*Passage to read*.
::::::::
MONTREAL--Last month, the Montreal Neurological Institute (MNI) Graduate Students Association organized a biotechnology seminar day and invited several speakers to discuss their careers in biotechnology. The speakers all agreed that biotechnology offers exciting opportunities for scientists interested in pursuing both traditional and alternative careers.

The first speaker was David Kaplan, a leading neuroscientist from the MNI and co-founder of Exogen Neurosciences, a biotech start-up based in Montreal. He began the seminar day by providing an overview of the similarities and differences between academia and industry.

Scientists in industry, for example, work toward specific company goals, while academic scientists have the freedom to pursue their own research interests. In addition, scientists in industry work together as members of a team while academic scientists tend to work more independently. Choosing the correct path is important, and Kaplan advised students to be persistent and aggressive in searching out the position you want.

The second speaker, David Burt, vice president of research at Intellivax Inc., a biotech start-up in the Montreal area, discussed the differences between working in a large pharmaceutical corporation and a small biotech start-up. Burt moved from a "big pharma" company to a smaller biotech firm where he could be directly involved in the decision-making process. Again, the theme seemed to be that there were plenty of opportunities in different areas, but that you had to chose which path was right for you.

The third speaker discussed less traditional careers in biotech. After his Ph.D., Serge Harpin joined the law firm Léger, Robic, Richard to train as a licensed patent and trademark agent. Canada's 3-year licensing process includes working with an already-licensed patent agent (who acts as a mentor), as well as taking courses in patents and trademarks. The final part of the process includes a number of examinations. Harpin pointed out that successful patent agents must enjoy reading, possess good writing skills, and be both analytical and systematic. Harpin emphasized that he found his work very exciting as he was exposed to a wide range of different research projects.

Dr. Francesco Bellini, founder and Chief Executive Officer of BioChem Pharma described the challenges he faced during his career. One of these options had to do with the brain drain: When faced with the option to leave Montreal and head south following the closure of his research group, Dr. Bellini decided to stay behind to start up a new company within Canada -- with obviously no regrets, having built one of the most successful Canadian biotech companies ever! Dr. Bellini inspired the crowd, but warned that success does not come easy. He advised everyone to 'always be prepared to adapt'.

Bob Béchard is the director of life sciences at Royal Bank Capital Partners, a venture capital firm specializing in biotechnology and life science investments. He described his work as a venture capitalist and outlined the process involved in the initial funding of biotech start-ups. He stressed the importance of having a good business plan that is easy to understand for nonscientists if you are starting up your own biotech company. In addition, he mentioned in passing that there are also some opportunities in the field of venture capital itself, and that some venture capital companies hire scientists as analysts.
::::::::
*Data section*.
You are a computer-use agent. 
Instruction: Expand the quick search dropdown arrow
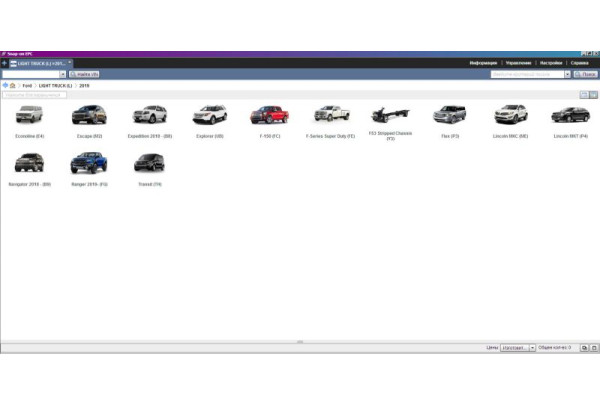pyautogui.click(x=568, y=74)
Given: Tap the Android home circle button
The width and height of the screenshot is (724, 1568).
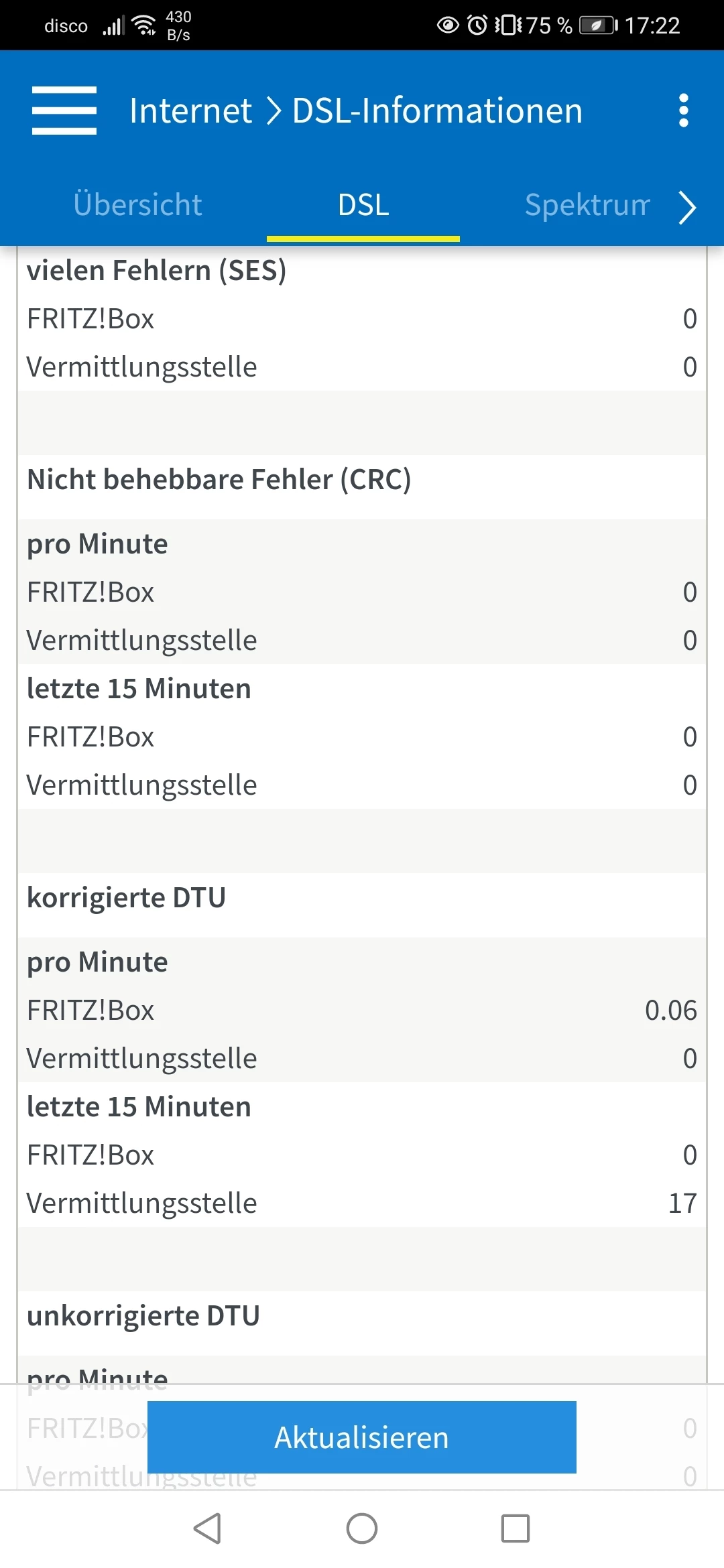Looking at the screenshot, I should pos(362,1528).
::::::::
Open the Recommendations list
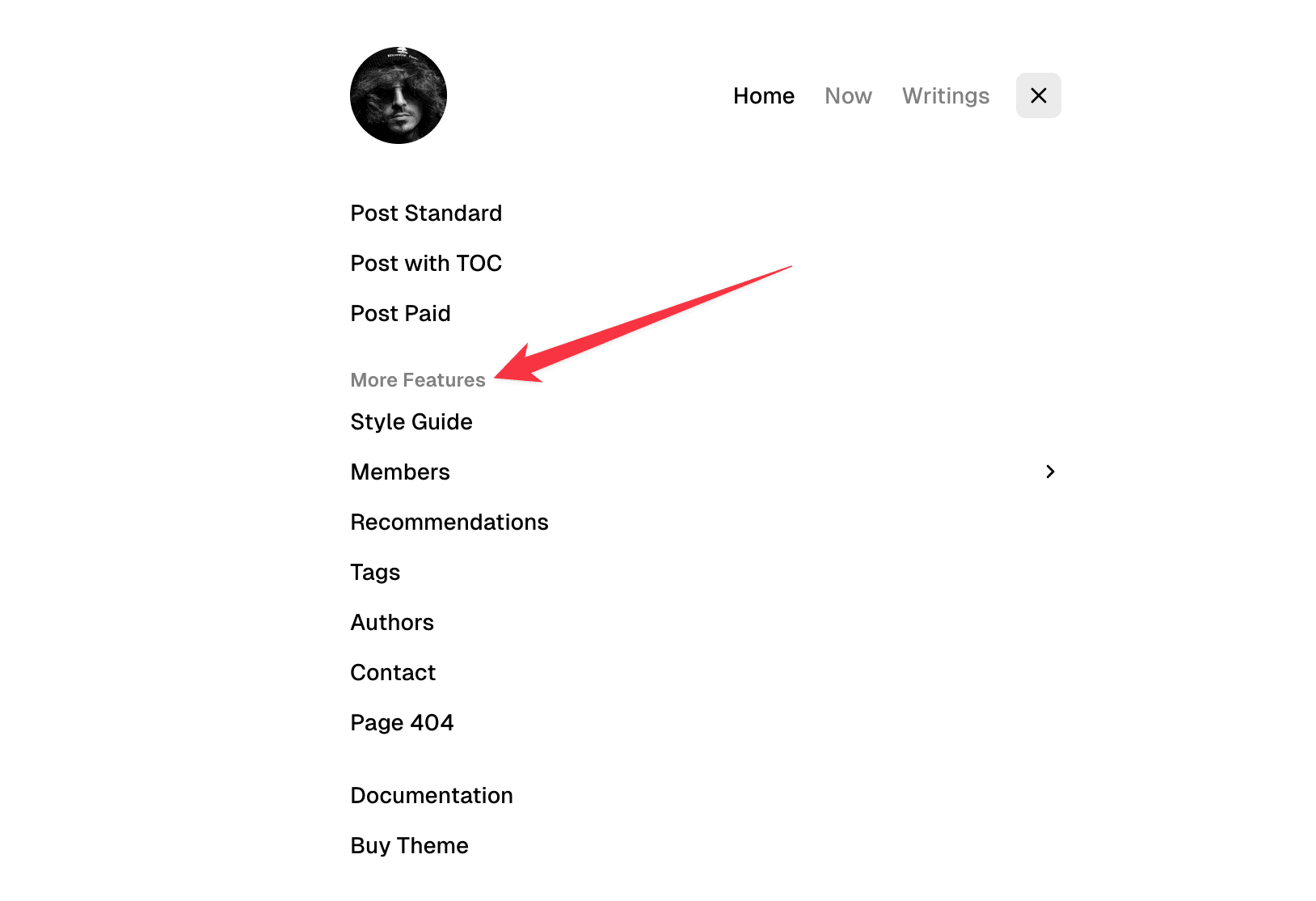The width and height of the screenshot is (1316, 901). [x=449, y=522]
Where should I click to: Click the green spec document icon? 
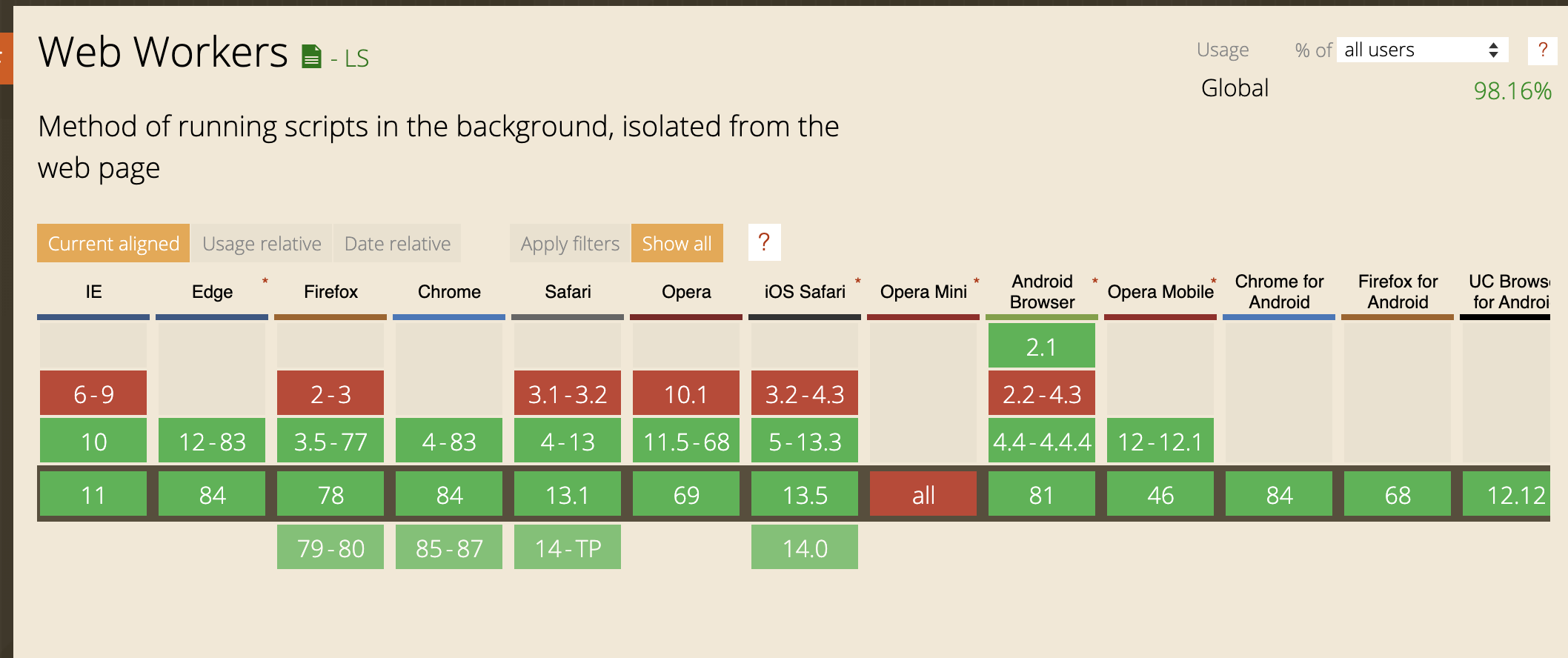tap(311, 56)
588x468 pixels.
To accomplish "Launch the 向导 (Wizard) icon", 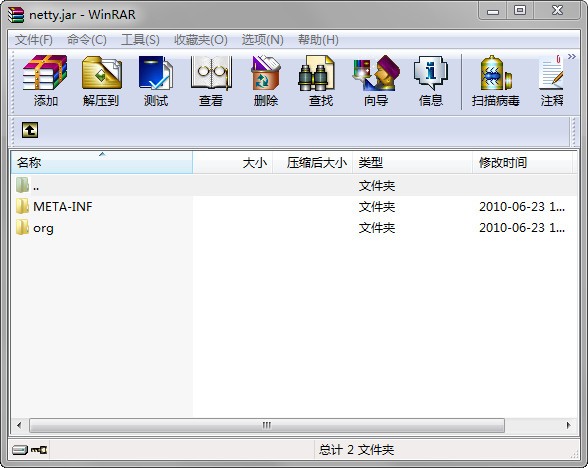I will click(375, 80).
::::::::
*Your task*. Revise the biotech seminar report from "The first speaker" up to and including "position you want.", putting "the private sector" wherever "industry" appears. The items have nothing to do with the text and stand apart from it.

*Exercise solution*.
The first speaker was David Kaplan, a leading neuroscientist from the MNI and co-founder of Exogen Neurosciences, a biotech start-up based in Montreal. He began the seminar day by providing an overview of the similarities and differences between academia and the private sector.

Scientists in the private sector, for example, work toward specific company goals, while academic scientists have the freedom to pursue their own research interests. In addition, scientists in the private sector work together as members of a team while academic scientists tend to work more independently. Choosing the correct path is important, and Kaplan advised students to be persistent and aggressive in searching out the position you want.